Step 3: Skip Cleanup Work

CKB VM works slightly different from other environment: it provides you with a fixed 4MB memory segment, and the whole segment will just be thrown away once the code finishes execution. This brings an interesting insight: in a normal environment, you definitely want to cleanup the resource you use before exiting, but in CKB VM environment, this is not necessary, since the whole memory segment will be destroyed all together. As long as you signal the correct response, cleanup steps are actually just a waste of cycles in CKB VM. Given this consideration, I've provided dump_load0_nocleanup variation, which does not perform any cleanup work after running the script.
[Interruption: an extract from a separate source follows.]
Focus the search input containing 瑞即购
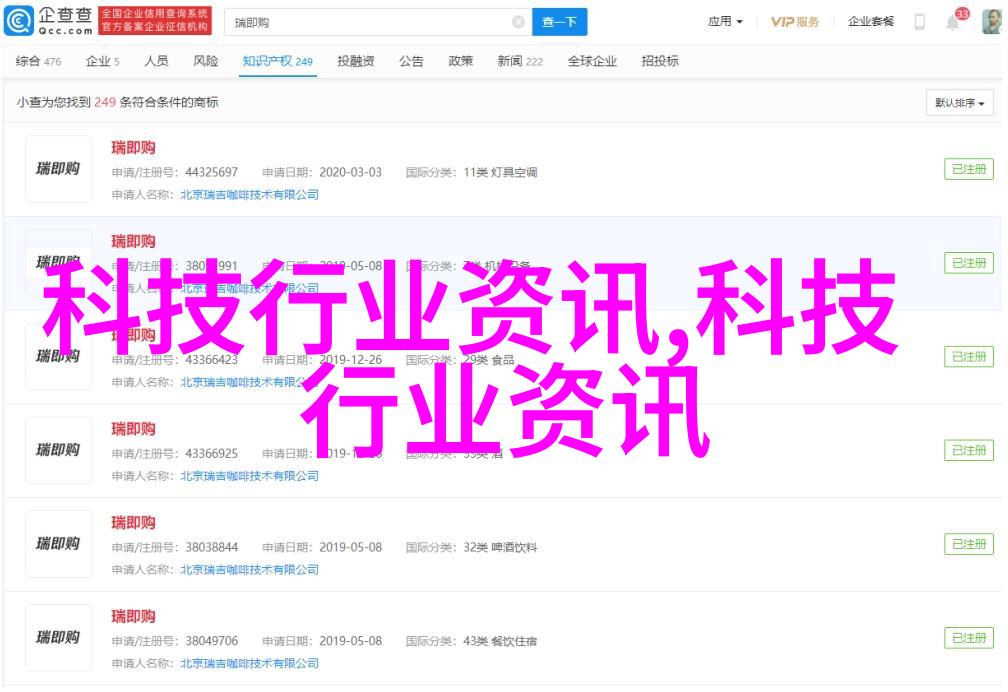1008x692 pixels. 370,22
Now it is the time to try this final version:

$ cd $TOP
$ RUST_LOG=debug ./runner.rb ckb-duktape/build/dump_load0_nocleanup script.bin dump0.bin
Executing: ckb-standalone-debugger/bins/target/release/ckb-debugger --tx-file tx.json --script-group-type lock -i 0 -e input -d dump0.bin
DEBUG:<unknown>: script group: Byte32(0x06034ffb00fec553882c6a9c7614333a728828772d3c236a7f8fa6af60669538) DEBUG OUTPUT: 0x32e555f3ff8e135cece1351a6a2971518392c1e30375c1e006ad0ce8eac07947c219351b150b900e50a7039f1e448b844110927e5fd9bd30425806cb8ddff1fd970dd9a8
Run result: Ok(0)
Total cycles consumed: 7856033
Transfer cycles: 67348, running cycles: 7788685

$ RUST_LOG=debug ./runner.rb dump0.bin script.bin
Executing: ckb-standalone-debugger/bins/target/release/ckb-debugger --tx-file tx.json --script-group-type lock -i 0 -e input
DEBUG:<unknown>: script group: Byte32(0x0e948e69dd75f2d6676048569073afe4ec2b284144bbe33a6216b13171606d18) DEBUG OUTPUT: 0x32e555f3ff8e135cece1351a6a2971518392c1e30375c1e006ad0ce8eac07947c219351b150b900e50a7039f1e448b844110927e5fd9bd30425806cb8ddff1fd970dd9a8
Run result: Ok(0)
Total cycles consumed: 3903352
Transfer cycles: 96994, running cycles: 3806358

With all the solutions combined, we managed to reduce the cycle consumption of a JavaScript based CKB smart contract from 20 million to less than 4 million. This is still far from the C version, which takes less than 5000 cycles. But in many cases, a higher level language like JavaScript will provide superiority over plain old C, and the cycle consumption here might already be good enough.

Future

The above are just 3 simple solutions you can levarage, there are very likely to be more way you can use to reduce cycles. One thing to remember, is that you don't have to cater for rules established in an everyday running program. As long as the script satisfies the verification needs on chain, you can employ any techniques to reduce the cycle consumption.